(Source data)

↓

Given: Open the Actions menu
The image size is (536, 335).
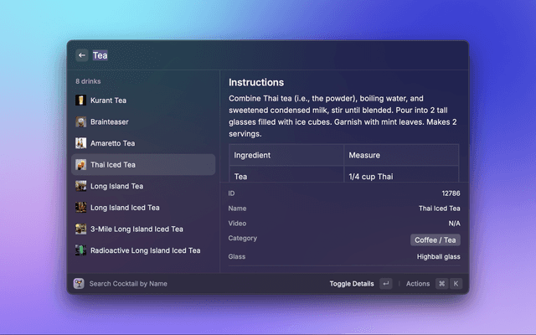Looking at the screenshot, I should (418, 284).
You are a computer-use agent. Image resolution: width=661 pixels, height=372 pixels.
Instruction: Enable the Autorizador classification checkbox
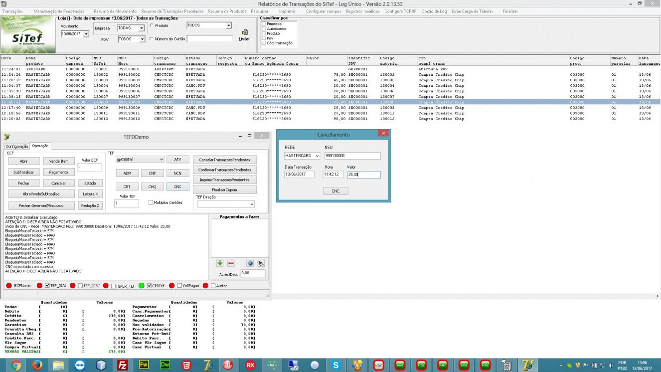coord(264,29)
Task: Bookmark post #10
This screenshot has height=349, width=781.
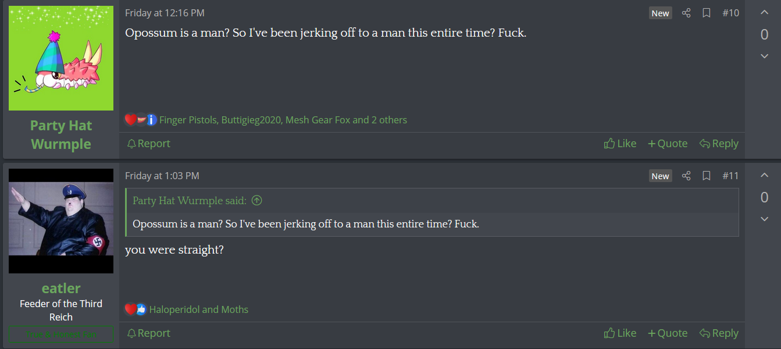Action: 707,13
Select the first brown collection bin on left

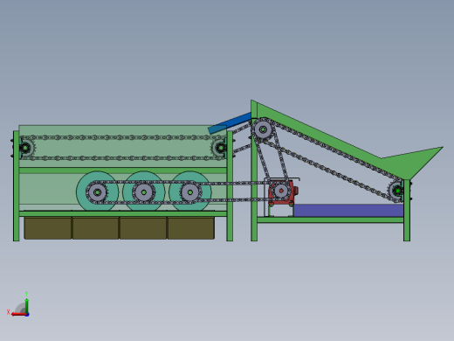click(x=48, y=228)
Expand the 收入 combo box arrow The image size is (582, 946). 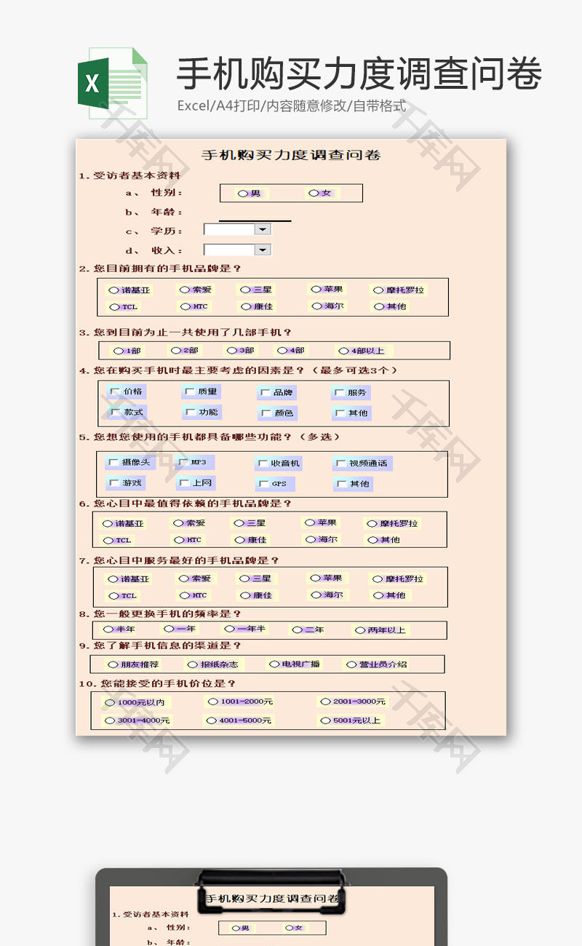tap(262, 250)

↑
↓

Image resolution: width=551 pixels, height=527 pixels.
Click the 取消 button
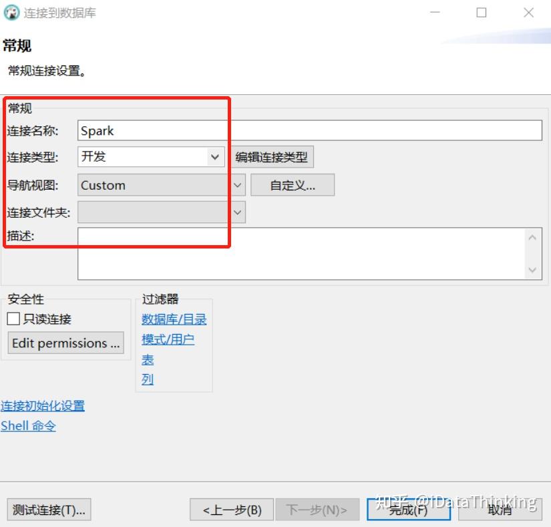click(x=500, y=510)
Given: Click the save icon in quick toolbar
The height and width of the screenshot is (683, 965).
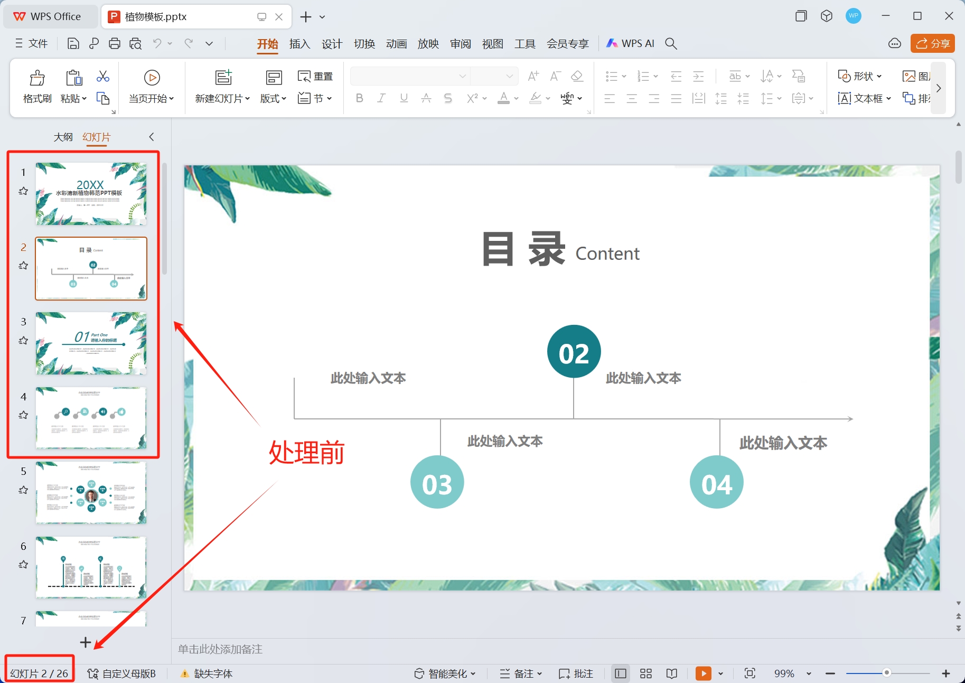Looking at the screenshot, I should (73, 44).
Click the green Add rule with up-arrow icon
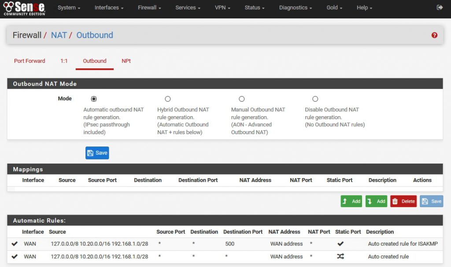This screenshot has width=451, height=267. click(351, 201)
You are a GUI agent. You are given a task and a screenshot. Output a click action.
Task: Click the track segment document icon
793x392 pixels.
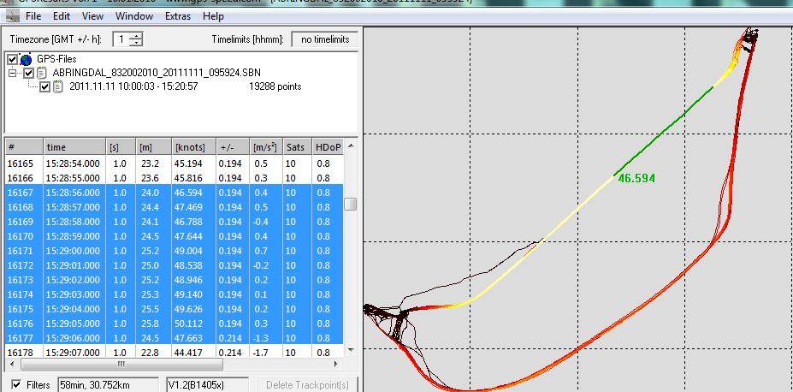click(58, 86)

↑

Instructions for the task —
What are the lines in the records above, word for word, from the one containing "Given: Open the Actions menu" through the one containing "Task: Bookmark post #10", both ends included and pictures left out?

Written answer —
Given: Open the Actions menu
The image size is (536, 335).
Looking at the screenshot, I should (418, 284).
You are a computer-use agent. Image resolution: width=661 pixels, height=372 pixels.
Instruction: Enable the Autorizador classification checkbox
coord(264,29)
Task: Bookmark post #10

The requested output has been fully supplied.